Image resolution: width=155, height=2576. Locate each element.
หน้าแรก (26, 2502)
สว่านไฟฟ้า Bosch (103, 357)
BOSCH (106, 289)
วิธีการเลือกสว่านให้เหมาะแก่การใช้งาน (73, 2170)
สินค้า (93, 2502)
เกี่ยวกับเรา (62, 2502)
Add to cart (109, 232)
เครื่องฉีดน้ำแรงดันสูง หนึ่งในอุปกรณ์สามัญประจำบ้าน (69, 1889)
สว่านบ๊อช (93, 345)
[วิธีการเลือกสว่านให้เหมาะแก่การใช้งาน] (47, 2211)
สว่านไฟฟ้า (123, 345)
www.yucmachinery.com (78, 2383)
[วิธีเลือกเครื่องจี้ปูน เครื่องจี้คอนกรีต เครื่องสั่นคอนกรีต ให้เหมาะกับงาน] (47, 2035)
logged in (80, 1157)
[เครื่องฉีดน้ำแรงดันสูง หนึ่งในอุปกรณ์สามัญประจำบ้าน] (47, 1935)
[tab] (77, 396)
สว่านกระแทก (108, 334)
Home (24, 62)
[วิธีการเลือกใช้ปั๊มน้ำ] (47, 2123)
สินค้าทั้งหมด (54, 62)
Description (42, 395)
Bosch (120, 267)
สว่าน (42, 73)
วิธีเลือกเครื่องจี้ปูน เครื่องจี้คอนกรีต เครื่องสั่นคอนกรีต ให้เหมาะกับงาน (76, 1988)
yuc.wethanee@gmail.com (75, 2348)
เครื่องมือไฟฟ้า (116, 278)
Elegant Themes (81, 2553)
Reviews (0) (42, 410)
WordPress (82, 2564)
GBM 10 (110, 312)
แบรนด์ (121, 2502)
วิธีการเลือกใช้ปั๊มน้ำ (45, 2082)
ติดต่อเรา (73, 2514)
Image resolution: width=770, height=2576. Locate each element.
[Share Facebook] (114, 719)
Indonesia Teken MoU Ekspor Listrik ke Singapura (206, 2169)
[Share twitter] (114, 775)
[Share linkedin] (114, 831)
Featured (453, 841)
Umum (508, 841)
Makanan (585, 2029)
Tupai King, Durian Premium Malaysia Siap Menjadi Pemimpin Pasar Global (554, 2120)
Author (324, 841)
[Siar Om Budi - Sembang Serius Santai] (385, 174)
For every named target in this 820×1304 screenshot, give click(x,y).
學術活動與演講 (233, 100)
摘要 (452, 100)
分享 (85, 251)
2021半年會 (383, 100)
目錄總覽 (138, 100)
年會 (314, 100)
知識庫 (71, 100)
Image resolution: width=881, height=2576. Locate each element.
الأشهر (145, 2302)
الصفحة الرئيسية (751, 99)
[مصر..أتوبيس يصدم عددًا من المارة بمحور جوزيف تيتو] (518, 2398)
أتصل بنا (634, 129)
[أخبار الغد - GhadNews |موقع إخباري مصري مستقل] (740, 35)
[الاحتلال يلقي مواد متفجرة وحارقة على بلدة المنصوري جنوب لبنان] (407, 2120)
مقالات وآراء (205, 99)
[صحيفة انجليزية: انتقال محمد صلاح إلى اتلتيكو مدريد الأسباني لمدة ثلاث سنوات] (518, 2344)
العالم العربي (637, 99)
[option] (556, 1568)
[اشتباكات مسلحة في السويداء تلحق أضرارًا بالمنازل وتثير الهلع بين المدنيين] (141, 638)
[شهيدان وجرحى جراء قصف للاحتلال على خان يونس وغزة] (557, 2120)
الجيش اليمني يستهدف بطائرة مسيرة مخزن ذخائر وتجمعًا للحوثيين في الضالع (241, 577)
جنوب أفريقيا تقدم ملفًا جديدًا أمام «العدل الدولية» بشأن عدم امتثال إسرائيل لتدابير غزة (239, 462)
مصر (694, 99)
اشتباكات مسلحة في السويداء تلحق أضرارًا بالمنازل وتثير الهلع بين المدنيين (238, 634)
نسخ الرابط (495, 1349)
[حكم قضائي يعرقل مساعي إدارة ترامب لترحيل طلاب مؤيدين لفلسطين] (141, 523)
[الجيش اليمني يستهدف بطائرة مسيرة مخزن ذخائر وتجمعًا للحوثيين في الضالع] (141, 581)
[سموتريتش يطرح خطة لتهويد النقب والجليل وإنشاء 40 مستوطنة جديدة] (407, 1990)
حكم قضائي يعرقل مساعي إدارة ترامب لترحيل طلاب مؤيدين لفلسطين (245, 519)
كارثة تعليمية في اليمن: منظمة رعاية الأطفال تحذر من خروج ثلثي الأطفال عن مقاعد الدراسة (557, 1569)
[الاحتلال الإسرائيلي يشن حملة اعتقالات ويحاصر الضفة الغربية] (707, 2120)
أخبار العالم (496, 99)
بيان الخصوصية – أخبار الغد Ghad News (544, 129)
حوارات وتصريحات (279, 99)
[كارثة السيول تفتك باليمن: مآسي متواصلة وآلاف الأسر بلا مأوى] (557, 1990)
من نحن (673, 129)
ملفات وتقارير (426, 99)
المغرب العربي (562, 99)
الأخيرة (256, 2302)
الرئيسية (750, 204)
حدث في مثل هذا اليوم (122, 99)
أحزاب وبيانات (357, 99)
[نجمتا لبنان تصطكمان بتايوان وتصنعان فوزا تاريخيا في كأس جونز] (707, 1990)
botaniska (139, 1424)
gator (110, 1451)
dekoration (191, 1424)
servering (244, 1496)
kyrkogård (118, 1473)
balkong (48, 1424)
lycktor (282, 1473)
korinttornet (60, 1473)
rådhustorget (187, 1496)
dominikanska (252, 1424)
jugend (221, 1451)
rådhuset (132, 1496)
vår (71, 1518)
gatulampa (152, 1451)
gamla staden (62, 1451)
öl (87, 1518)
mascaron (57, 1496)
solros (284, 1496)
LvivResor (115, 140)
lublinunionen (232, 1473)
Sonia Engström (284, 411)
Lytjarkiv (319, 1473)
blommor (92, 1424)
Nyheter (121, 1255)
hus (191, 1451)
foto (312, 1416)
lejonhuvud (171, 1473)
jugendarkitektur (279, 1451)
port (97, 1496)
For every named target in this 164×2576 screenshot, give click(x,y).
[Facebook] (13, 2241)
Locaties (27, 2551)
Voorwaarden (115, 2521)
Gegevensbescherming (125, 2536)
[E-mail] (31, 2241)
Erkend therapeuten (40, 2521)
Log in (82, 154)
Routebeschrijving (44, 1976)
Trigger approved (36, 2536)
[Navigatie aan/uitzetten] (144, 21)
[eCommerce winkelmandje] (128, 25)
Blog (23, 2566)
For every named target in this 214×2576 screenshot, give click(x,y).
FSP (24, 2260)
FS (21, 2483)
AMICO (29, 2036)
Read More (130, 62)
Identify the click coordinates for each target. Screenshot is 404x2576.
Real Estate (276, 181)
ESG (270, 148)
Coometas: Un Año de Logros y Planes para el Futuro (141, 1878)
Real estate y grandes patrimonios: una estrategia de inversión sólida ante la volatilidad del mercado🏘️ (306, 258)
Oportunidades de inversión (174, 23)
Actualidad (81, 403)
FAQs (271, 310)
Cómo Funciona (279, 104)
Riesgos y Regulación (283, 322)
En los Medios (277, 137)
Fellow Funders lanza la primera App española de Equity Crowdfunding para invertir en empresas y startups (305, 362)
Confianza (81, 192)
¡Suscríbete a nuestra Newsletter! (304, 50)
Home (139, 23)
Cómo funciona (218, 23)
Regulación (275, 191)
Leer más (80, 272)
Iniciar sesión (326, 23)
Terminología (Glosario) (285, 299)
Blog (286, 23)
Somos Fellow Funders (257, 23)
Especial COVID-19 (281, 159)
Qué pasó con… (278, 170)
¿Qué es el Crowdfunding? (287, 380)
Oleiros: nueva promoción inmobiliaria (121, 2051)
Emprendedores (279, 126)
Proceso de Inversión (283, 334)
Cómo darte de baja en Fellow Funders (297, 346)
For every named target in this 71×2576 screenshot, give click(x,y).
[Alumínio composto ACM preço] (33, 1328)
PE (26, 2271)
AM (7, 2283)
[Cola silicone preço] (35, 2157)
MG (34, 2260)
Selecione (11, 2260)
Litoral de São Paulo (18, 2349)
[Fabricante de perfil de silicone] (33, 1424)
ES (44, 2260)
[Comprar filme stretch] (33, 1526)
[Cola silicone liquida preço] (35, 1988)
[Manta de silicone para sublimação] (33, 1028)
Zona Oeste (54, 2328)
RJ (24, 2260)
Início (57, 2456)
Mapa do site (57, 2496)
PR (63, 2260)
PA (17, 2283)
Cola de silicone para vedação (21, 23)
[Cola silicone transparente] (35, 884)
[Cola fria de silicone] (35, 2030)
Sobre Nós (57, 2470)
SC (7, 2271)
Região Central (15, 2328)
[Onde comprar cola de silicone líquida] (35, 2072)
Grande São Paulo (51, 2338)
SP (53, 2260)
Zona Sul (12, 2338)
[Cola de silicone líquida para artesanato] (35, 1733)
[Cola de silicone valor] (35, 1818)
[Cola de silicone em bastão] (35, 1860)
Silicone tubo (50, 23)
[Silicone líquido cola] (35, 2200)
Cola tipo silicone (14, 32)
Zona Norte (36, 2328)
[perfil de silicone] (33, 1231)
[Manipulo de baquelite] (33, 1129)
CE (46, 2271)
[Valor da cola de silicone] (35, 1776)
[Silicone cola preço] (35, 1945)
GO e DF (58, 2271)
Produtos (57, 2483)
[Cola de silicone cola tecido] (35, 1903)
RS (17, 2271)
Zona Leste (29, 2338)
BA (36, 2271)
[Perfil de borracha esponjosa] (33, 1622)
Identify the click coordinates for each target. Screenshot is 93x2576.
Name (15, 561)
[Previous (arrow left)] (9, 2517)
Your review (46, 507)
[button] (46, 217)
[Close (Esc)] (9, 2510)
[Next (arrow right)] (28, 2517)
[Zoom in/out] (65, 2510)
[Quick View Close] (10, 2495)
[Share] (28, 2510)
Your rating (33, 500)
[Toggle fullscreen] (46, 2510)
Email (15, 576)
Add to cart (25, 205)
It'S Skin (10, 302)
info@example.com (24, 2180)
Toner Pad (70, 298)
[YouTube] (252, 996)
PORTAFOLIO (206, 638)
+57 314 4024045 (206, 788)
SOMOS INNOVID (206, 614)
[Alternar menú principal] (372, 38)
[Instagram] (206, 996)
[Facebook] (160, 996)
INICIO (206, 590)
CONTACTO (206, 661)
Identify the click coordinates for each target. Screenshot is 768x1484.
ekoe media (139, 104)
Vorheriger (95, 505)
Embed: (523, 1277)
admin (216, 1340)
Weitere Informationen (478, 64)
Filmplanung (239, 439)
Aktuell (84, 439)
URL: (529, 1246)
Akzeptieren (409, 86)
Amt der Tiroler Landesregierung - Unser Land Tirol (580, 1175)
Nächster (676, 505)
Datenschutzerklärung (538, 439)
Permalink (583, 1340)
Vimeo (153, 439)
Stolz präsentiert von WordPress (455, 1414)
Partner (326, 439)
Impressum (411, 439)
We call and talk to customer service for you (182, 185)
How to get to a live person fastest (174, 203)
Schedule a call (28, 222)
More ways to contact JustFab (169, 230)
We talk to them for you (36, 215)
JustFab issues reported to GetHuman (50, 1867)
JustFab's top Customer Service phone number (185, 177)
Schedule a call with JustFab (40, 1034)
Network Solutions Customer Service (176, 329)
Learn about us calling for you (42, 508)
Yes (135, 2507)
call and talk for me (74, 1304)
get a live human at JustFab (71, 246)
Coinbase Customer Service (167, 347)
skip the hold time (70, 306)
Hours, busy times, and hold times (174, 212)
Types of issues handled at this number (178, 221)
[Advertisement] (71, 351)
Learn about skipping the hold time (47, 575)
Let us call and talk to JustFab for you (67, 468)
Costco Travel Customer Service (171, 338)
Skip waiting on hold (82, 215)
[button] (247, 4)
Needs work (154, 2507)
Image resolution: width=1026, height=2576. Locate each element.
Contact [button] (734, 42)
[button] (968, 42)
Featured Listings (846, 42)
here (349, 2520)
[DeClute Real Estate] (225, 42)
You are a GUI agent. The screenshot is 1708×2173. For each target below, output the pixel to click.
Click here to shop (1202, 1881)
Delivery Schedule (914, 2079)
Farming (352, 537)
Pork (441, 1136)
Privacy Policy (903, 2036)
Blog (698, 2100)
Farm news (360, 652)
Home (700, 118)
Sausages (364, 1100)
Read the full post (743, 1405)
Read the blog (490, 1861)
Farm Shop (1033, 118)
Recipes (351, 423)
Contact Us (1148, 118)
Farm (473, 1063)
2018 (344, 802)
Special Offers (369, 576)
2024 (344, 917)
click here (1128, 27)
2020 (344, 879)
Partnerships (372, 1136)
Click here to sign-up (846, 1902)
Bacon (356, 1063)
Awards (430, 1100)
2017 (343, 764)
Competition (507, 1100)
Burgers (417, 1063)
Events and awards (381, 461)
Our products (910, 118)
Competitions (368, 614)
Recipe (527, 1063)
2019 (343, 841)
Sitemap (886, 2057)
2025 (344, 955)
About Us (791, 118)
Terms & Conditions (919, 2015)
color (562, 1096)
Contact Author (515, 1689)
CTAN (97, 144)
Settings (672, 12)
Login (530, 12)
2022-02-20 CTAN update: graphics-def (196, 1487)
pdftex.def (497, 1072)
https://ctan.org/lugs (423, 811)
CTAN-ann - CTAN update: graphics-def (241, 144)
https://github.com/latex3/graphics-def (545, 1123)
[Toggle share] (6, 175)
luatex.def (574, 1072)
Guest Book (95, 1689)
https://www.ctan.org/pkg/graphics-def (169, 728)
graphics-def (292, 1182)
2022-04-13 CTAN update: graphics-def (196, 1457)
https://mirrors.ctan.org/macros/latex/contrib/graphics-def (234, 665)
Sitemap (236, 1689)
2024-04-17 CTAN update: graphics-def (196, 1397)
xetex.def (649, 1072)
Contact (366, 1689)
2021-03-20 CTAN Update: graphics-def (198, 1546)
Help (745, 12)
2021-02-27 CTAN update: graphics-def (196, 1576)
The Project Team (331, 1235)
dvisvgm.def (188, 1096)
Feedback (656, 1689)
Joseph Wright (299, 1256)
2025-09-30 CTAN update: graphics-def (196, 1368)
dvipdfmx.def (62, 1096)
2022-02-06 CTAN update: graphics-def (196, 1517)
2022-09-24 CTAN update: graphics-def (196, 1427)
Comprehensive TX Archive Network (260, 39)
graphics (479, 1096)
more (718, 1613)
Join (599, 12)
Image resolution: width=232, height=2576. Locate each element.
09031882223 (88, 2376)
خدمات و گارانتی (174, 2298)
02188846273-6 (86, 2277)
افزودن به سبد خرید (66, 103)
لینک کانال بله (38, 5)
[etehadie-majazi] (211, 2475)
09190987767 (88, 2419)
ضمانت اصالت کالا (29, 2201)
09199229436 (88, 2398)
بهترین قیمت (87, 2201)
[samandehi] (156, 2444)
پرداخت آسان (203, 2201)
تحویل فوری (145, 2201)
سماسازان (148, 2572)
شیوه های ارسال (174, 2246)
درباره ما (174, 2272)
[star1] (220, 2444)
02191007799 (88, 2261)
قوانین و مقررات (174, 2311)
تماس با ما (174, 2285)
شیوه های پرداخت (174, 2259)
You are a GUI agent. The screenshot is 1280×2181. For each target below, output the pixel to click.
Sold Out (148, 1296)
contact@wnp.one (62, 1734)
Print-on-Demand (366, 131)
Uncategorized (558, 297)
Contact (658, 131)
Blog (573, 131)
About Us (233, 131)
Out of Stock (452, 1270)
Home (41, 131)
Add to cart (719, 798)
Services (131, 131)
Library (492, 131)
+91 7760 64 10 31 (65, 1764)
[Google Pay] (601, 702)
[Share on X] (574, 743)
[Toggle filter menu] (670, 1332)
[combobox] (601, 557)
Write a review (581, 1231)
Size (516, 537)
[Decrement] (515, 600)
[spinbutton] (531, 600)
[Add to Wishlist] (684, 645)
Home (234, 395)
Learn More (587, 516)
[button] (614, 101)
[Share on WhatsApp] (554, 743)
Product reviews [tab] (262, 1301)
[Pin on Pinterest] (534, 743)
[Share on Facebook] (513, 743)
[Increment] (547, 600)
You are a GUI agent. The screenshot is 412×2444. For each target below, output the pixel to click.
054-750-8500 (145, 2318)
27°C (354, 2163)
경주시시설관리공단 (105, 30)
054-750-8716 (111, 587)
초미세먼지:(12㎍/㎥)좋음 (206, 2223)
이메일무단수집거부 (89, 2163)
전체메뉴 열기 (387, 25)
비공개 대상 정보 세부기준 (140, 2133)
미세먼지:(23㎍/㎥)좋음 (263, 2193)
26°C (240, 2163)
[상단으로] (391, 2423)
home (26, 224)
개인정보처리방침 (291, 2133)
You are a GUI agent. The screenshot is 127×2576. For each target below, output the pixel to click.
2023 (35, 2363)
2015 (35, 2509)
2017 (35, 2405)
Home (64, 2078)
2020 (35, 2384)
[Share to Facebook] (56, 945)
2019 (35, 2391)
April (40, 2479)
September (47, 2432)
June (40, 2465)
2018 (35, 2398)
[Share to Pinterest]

- - - - -

● **Task to carry out**: Retype exactly the span of lines from the one with "Pork (441, 1136)" through the one with "Special Offers (369, 576)"; include both ends and omit the rest of the material.

● **Answer**:
Pork (441, 1136)
Privacy Policy (903, 2036)
Blog (698, 2100)
Farm news (360, 652)
Home (700, 118)
Sausages (364, 1100)
Read the full post (743, 1405)
Read the blog (490, 1861)
Farm Shop (1033, 118)
Recipes (351, 423)
Contact Us (1148, 118)
Farm (473, 1063)
2018 (344, 802)
Special Offers (369, 576)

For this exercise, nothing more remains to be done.